EXERCISE DETAILS
Set the data down once more, in full and exactly.

DATASET CONTENT
^^^^^^^^

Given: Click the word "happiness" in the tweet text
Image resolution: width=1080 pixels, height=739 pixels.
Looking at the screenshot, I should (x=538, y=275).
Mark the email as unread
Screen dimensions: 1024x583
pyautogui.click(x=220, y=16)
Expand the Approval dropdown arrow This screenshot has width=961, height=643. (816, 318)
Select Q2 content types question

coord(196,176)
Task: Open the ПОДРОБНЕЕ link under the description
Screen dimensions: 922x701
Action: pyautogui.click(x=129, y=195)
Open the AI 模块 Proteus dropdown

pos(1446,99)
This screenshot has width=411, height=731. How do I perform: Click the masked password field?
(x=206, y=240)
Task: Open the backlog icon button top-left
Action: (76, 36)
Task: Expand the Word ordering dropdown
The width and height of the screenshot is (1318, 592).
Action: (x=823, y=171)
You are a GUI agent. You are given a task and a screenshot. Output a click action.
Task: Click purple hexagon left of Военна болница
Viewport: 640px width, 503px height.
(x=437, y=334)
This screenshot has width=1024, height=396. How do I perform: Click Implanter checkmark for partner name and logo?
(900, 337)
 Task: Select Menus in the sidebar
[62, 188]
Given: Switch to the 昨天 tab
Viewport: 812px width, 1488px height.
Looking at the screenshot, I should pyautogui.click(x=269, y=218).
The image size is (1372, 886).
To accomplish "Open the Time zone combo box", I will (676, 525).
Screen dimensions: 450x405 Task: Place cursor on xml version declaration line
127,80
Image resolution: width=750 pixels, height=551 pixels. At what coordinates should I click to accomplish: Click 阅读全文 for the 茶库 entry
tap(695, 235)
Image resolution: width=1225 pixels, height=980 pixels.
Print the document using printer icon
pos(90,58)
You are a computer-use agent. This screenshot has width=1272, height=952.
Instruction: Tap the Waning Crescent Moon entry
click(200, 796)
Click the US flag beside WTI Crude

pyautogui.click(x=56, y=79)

^^^^^^^^

YOUR RESPONSE
Given: Click the word "happiness" in the tweet text
Image resolution: width=1080 pixels, height=739 pixels.
Looking at the screenshot, I should (x=538, y=275).
Mark the email as unread
Screen dimensions: 1024x583
pyautogui.click(x=220, y=16)
Expand the Approval dropdown arrow This screenshot has width=961, height=643. (816, 318)
Select Q2 content types question

coord(196,176)
Task: Open the ПОДРОБНЕЕ link under the description
Screen dimensions: 922x701
Action: pyautogui.click(x=129, y=195)
Open the AI 模块 Proteus dropdown

pos(1446,99)
This screenshot has width=411, height=731. How do I perform: Click the masked password field?
(x=206, y=240)
Task: Open the backlog icon button top-left
Action: (76, 36)
Task: Expand the Word ordering dropdown
The width and height of the screenshot is (1318, 592).
Action: (x=823, y=171)
You are a GUI agent. You are given a task and a screenshot. Output a click action.
Task: Click purple hexagon left of Военна болница
Viewport: 640px width, 503px height.
(x=437, y=334)
This screenshot has width=1024, height=396. How do I perform: Click Implanter checkmark for partner name and logo?
(900, 337)
 Task: Select Menus in the sidebar
[62, 188]
Given: Switch to the 昨天 tab
Viewport: 812px width, 1488px height.
Looking at the screenshot, I should pyautogui.click(x=269, y=218).
The image size is (1372, 886).
To accomplish "Open the Time zone combo box", I will (676, 525).
Screen dimensions: 450x405 Task: Place cursor on xml version declaration line
127,80
Image resolution: width=750 pixels, height=551 pixels. At what coordinates should I click to accomplish: Click 阅读全文 for the 茶库 entry
tap(695, 235)
Image resolution: width=1225 pixels, height=980 pixels.
Print the document using printer icon
pos(90,58)
You are a computer-use agent. This screenshot has width=1272, height=952.
Instruction: Tap the Waning Crescent Moon entry
click(200, 796)
Click the US flag beside WTI Crude

pyautogui.click(x=56, y=79)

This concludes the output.